=== THE PROBLEM ===
Reading the data below, count the lines that carry the string "sidebar". Give nothing but the count.
-=-=-
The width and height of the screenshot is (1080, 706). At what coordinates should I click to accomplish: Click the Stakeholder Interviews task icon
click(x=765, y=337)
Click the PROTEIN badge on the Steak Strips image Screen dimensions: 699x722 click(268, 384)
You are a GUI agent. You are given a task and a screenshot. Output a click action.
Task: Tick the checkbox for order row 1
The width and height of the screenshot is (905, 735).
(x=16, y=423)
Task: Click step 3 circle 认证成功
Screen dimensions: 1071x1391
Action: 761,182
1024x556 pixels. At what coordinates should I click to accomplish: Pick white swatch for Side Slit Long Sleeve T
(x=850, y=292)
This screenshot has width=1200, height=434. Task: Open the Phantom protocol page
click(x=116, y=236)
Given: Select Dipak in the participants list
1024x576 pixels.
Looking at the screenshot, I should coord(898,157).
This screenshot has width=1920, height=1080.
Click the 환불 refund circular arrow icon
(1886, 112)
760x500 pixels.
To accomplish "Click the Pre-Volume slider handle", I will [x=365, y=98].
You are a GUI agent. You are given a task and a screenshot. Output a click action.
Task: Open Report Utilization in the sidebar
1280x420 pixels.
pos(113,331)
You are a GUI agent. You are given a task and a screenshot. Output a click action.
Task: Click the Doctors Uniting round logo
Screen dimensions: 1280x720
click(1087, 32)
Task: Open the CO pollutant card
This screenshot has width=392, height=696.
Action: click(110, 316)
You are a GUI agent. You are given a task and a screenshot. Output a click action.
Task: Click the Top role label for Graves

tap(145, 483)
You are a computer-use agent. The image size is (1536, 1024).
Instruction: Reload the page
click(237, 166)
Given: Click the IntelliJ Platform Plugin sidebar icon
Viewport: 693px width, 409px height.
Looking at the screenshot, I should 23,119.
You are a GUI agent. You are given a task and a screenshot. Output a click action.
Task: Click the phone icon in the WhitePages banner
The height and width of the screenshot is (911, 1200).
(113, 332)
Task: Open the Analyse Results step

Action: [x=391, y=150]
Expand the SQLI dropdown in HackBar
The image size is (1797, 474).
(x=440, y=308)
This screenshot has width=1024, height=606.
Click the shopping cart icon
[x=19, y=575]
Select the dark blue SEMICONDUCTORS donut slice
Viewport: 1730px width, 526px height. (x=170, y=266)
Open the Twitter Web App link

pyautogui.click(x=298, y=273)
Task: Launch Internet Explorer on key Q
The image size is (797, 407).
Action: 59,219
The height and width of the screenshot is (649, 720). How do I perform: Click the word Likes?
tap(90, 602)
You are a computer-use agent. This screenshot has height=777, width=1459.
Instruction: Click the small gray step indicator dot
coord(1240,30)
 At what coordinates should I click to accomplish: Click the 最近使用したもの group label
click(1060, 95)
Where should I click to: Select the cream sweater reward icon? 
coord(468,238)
-=-=-
=== TASK RESULT ===
2